[Source data]
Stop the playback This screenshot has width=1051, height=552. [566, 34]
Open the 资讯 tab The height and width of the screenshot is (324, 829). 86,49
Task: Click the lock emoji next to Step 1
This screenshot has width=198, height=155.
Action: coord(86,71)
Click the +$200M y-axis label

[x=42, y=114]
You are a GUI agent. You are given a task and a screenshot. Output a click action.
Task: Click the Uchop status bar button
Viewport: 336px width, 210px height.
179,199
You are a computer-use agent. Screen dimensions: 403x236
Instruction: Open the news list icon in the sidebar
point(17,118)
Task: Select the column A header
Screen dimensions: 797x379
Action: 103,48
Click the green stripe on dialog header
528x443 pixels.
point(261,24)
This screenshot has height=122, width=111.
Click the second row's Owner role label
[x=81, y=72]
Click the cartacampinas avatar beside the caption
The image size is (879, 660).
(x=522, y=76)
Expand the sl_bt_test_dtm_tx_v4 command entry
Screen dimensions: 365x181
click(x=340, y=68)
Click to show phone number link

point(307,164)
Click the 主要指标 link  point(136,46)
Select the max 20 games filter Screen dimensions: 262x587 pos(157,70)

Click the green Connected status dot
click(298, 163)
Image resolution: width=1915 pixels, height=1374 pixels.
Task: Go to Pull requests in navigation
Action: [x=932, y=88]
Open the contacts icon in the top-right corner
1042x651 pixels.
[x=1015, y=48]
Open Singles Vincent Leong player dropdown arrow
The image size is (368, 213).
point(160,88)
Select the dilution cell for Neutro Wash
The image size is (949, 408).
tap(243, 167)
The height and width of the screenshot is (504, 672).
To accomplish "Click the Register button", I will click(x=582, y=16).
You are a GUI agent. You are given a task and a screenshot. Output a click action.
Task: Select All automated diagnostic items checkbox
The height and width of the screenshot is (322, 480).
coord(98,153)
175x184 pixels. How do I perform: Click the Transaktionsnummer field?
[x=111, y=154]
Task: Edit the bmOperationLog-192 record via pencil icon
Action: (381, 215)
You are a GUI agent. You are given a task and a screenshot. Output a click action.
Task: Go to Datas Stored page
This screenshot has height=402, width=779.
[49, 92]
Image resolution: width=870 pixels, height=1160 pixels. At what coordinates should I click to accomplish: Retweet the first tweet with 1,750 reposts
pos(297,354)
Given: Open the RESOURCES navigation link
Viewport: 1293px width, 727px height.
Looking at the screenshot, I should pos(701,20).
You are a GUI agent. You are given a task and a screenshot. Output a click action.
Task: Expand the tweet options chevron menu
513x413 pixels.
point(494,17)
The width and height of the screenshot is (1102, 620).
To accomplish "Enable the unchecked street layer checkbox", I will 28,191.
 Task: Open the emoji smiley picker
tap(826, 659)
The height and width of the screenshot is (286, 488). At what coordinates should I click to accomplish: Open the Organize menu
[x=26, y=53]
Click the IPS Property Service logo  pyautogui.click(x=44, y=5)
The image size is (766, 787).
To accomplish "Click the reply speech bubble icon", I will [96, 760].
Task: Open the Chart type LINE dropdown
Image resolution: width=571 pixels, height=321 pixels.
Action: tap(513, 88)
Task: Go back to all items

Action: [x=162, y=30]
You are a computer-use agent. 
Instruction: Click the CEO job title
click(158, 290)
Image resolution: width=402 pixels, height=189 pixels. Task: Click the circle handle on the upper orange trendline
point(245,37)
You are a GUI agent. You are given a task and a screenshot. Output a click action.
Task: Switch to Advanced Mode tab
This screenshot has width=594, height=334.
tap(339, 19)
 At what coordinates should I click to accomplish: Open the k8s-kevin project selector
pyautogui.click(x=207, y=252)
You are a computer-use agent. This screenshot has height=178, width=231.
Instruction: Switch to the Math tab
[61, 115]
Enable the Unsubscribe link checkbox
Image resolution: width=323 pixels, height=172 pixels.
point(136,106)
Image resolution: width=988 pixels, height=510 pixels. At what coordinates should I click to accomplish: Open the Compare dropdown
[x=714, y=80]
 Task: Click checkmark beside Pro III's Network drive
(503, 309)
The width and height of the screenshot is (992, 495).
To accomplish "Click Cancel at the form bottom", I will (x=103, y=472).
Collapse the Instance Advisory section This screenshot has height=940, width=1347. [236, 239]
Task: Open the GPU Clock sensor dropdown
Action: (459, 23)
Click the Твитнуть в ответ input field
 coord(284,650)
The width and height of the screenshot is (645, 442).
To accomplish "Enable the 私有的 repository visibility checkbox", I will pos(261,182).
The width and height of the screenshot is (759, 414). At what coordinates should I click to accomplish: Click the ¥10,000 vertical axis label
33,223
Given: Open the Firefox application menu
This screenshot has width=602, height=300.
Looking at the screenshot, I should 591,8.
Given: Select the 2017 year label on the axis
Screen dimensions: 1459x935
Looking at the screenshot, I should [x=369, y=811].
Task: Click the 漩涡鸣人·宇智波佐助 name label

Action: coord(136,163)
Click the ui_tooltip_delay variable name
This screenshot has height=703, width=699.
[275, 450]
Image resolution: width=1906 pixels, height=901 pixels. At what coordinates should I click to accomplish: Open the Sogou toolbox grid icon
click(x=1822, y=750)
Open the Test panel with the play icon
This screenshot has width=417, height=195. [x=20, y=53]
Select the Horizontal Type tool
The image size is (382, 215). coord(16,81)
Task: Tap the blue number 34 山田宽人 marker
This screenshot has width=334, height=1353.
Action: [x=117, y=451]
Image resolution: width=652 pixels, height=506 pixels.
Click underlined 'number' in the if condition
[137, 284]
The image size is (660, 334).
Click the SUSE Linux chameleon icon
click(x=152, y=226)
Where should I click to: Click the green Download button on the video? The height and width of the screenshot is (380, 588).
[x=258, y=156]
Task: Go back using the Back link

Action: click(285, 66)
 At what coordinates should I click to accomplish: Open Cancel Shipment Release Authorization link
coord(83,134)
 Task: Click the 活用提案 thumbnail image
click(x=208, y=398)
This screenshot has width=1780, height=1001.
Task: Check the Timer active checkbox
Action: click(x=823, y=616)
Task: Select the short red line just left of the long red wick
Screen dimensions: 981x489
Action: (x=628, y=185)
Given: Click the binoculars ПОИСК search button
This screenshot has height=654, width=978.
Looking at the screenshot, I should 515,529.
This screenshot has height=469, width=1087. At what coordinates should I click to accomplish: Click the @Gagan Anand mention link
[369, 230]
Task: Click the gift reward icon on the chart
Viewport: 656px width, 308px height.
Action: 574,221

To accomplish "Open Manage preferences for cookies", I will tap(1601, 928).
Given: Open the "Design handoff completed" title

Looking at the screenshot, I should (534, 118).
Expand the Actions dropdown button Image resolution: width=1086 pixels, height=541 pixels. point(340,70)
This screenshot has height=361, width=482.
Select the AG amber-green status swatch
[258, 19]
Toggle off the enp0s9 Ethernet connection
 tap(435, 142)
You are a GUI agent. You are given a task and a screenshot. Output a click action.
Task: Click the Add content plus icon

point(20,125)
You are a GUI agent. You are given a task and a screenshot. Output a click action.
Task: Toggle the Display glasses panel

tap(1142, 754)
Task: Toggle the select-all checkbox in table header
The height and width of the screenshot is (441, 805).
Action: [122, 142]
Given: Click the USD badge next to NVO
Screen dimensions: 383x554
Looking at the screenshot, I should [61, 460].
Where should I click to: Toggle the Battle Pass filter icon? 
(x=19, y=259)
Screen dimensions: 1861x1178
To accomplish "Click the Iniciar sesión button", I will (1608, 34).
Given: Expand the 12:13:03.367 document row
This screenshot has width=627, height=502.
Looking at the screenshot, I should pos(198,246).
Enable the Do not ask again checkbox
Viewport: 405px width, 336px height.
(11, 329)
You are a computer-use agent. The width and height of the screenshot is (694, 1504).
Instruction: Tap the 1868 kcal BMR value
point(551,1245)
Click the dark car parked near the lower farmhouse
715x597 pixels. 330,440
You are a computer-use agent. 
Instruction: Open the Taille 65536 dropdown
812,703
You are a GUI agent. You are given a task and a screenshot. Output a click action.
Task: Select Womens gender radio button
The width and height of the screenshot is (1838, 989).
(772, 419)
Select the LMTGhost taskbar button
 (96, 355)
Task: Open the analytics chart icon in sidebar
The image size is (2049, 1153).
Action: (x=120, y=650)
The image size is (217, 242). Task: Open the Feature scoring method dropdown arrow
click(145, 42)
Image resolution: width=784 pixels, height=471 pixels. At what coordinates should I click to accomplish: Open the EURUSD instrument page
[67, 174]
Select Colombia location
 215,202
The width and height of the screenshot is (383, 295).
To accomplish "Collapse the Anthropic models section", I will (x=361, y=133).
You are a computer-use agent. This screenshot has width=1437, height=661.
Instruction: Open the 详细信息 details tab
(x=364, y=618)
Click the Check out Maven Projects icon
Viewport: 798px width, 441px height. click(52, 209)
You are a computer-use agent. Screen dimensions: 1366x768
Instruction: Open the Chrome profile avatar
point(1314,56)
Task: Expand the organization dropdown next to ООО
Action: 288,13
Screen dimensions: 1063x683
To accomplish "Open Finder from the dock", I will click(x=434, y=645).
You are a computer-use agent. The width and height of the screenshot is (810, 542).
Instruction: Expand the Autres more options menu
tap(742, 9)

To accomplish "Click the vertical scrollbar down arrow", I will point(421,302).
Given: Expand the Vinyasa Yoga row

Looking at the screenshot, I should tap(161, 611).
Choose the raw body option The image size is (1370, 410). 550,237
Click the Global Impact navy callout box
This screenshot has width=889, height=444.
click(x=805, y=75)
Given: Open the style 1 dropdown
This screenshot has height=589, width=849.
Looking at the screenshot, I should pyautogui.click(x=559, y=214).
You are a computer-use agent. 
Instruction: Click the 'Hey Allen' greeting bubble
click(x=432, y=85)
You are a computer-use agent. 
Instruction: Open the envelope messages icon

**Task instructions:**
Switch "Firefox" to "Chrome" in the listing between the lines holding "Task: Click checkmark" and "Action: coord(136,163)", inclusive. Give back only those lines, with everything else unchanged.

**Complete response:**
 Task: Click checkmark beside Pro III's Network drive
(503, 309)
The width and height of the screenshot is (992, 495).
To accomplish "Click Cancel at the form bottom", I will (x=103, y=472).
Collapse the Instance Advisory section This screenshot has height=940, width=1347. [236, 239]
Task: Open the GPU Clock sensor dropdown
Action: (459, 23)
Click the Твитнуть в ответ input field
 coord(284,650)
The width and height of the screenshot is (645, 442).
To accomplish "Enable the 私有的 repository visibility checkbox", I will pos(261,182).
The width and height of the screenshot is (759, 414). At what coordinates should I click to accomplish: Click the ¥10,000 vertical axis label
33,223
Given: Open the Chrome application menu
This screenshot has width=602, height=300.
Looking at the screenshot, I should 591,8.
Given: Select the 2017 year label on the axis
Screen dimensions: 1459x935
Looking at the screenshot, I should [x=369, y=811].
Task: Click the 漩涡鸣人·宇智波佐助 name label

Action: coord(136,163)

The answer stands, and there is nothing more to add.